▸ Stored items:

(begin)

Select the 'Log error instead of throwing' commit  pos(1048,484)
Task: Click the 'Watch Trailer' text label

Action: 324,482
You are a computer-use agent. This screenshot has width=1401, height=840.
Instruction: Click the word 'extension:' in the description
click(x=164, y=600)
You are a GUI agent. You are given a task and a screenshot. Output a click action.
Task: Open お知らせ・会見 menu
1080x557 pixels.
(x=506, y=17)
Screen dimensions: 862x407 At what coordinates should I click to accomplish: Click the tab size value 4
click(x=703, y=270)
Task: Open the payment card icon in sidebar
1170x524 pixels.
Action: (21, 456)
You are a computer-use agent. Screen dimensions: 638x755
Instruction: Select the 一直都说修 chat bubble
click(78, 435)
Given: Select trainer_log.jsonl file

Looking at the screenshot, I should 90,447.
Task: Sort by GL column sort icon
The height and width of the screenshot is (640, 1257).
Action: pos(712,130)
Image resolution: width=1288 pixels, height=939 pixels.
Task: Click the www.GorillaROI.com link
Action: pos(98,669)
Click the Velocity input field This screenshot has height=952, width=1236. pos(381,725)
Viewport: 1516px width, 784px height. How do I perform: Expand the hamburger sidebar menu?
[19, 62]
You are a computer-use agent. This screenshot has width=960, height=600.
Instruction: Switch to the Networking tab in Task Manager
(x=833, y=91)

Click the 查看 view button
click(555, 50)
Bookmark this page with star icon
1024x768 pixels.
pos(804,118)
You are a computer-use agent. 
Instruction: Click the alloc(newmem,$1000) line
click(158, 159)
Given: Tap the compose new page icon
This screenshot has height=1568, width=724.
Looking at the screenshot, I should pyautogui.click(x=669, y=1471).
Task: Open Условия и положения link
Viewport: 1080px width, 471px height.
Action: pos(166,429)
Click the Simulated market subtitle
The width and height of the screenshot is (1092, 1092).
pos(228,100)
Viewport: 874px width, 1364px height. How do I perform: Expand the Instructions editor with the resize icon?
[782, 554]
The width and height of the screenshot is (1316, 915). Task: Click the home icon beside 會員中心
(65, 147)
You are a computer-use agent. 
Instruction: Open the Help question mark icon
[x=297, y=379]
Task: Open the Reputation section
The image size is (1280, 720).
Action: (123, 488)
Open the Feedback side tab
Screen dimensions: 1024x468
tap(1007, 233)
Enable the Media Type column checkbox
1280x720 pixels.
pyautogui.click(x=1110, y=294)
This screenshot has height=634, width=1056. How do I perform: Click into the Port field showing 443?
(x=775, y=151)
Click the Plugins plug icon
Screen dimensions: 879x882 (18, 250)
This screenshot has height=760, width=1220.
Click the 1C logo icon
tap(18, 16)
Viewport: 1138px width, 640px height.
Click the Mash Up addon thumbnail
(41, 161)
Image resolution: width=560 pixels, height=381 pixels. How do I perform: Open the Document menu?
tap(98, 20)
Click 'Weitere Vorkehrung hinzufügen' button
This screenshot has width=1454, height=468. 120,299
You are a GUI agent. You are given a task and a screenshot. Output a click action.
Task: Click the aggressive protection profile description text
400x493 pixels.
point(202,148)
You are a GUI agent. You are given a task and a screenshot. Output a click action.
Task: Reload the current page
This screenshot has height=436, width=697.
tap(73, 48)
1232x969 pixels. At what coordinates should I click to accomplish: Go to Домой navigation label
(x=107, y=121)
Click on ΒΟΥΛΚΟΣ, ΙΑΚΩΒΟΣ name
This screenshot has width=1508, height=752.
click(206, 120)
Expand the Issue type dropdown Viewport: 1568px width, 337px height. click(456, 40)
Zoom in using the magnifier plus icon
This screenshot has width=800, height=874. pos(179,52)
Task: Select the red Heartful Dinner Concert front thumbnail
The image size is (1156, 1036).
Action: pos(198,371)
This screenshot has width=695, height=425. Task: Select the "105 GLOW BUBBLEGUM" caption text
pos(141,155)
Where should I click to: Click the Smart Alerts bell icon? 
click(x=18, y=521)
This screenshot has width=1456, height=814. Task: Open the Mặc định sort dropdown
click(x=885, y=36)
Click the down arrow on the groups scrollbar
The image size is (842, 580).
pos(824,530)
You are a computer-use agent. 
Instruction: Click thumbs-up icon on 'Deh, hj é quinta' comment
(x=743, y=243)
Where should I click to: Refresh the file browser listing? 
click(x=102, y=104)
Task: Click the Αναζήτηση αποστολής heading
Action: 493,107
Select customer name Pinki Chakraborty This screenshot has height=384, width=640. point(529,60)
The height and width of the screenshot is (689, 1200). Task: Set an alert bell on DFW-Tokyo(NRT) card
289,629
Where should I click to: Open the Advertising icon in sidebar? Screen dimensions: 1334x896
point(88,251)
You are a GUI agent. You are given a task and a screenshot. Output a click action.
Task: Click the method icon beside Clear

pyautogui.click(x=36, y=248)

(end)

▸ Your task: Please replace "computer-use agent" with "desktop agent" everywhere it occurs and give the lines again with nothing else changed.

▸ The solution:
Select the 'Log error instead of throwing' commit  pos(1048,484)
Task: Click the 'Watch Trailer' text label

Action: 324,482
You are a desktop agent. This screenshot has width=1401, height=840.
Instruction: Click the word 'extension:' in the description
click(x=164, y=600)
You are a GUI agent. You are given a task and a screenshot. Output a click action.
Task: Open お知らせ・会見 menu
1080x557 pixels.
(x=506, y=17)
Screen dimensions: 862x407 At what coordinates should I click to accomplish: Click the tab size value 4
click(x=703, y=270)
Task: Open the payment card icon in sidebar
1170x524 pixels.
Action: (21, 456)
You are a desktop agent. Screen dimensions: 638x755
Instruction: Select the 一直都说修 chat bubble
click(78, 435)
Given: Select trainer_log.jsonl file

Looking at the screenshot, I should 90,447.
Task: Sort by GL column sort icon
The height and width of the screenshot is (640, 1257).
Action: pos(712,130)
Image resolution: width=1288 pixels, height=939 pixels.
Task: Click the www.GorillaROI.com link
Action: pos(98,669)
Click the Velocity input field This screenshot has height=952, width=1236. pos(381,725)
Viewport: 1516px width, 784px height. How do I perform: Expand the hamburger sidebar menu?
[19, 62]
You are a desktop agent. This screenshot has width=960, height=600.
Instruction: Switch to the Networking tab in Task Manager
(x=833, y=91)

Click the 查看 view button
click(555, 50)
Bookmark this page with star icon
1024x768 pixels.
pos(804,118)
You are a desktop agent. 
Instruction: Click the alloc(newmem,$1000) line
click(158, 159)
Given: Tap the compose new page icon
This screenshot has height=1568, width=724.
Looking at the screenshot, I should pyautogui.click(x=669, y=1471).
Task: Open Условия и положения link
Viewport: 1080px width, 471px height.
Action: pos(166,429)
Click the Simulated market subtitle
The width and height of the screenshot is (1092, 1092).
pos(228,100)
Viewport: 874px width, 1364px height. How do I perform: Expand the Instructions editor with the resize icon?
[782, 554]
The width and height of the screenshot is (1316, 915). Task: Click the home icon beside 會員中心
(65, 147)
You are a desktop agent. 
Instruction: Open the Help question mark icon
[x=297, y=379]
Task: Open the Reputation section
The image size is (1280, 720).
Action: (123, 488)
Open the Feedback side tab
Screen dimensions: 1024x468
tap(1007, 233)
Enable the Media Type column checkbox
1280x720 pixels.
pyautogui.click(x=1110, y=294)
This screenshot has height=634, width=1056. How do I perform: Click into the Port field showing 443?
(x=775, y=151)
Click the Plugins plug icon
Screen dimensions: 879x882 (18, 250)
This screenshot has height=760, width=1220.
Click the 1C logo icon
tap(18, 16)
Viewport: 1138px width, 640px height.
Click the Mash Up addon thumbnail
(41, 161)
Image resolution: width=560 pixels, height=381 pixels. How do I perform: Open the Document menu?
tap(98, 20)
Click 'Weitere Vorkehrung hinzufügen' button
This screenshot has width=1454, height=468. 120,299
You are a GUI agent. You are given a task and a screenshot. Output a click action.
Task: Click the aggressive protection profile description text
400x493 pixels.
point(202,148)
You are a GUI agent. You are given a task and a screenshot. Output a click action.
Task: Reload the current page
This screenshot has height=436, width=697.
tap(73, 48)
1232x969 pixels. At what coordinates should I click to accomplish: Go to Домой navigation label
(x=107, y=121)
Click on ΒΟΥΛΚΟΣ, ΙΑΚΩΒΟΣ name
This screenshot has width=1508, height=752.
click(206, 120)
Expand the Issue type dropdown Viewport: 1568px width, 337px height. click(456, 40)
Zoom in using the magnifier plus icon
This screenshot has width=800, height=874. pos(179,52)
Task: Select the red Heartful Dinner Concert front thumbnail
The image size is (1156, 1036).
Action: pos(198,371)
This screenshot has width=695, height=425. Task: Select the "105 GLOW BUBBLEGUM" caption text
pos(141,155)
Where should I click to: Click the Smart Alerts bell icon? 
click(x=18, y=521)
This screenshot has width=1456, height=814. Task: Open the Mặc định sort dropdown
click(x=885, y=36)
Click the down arrow on the groups scrollbar
The image size is (842, 580).
pos(824,530)
You are a desktop agent. 
Instruction: Click thumbs-up icon on 'Deh, hj é quinta' comment
(x=743, y=243)
Where should I click to: Refresh the file browser listing? 
click(x=102, y=104)
Task: Click the Αναζήτηση αποστολής heading
Action: 493,107
Select customer name Pinki Chakraborty This screenshot has height=384, width=640. point(529,60)
The height and width of the screenshot is (689, 1200). Task: Set an alert bell on DFW-Tokyo(NRT) card
289,629
Where should I click to: Open the Advertising icon in sidebar? Screen dimensions: 1334x896
point(88,251)
You are a GUI agent. You are given a task and a screenshot. Output a click action.
Task: Click the method icon beside Clear

pyautogui.click(x=36, y=248)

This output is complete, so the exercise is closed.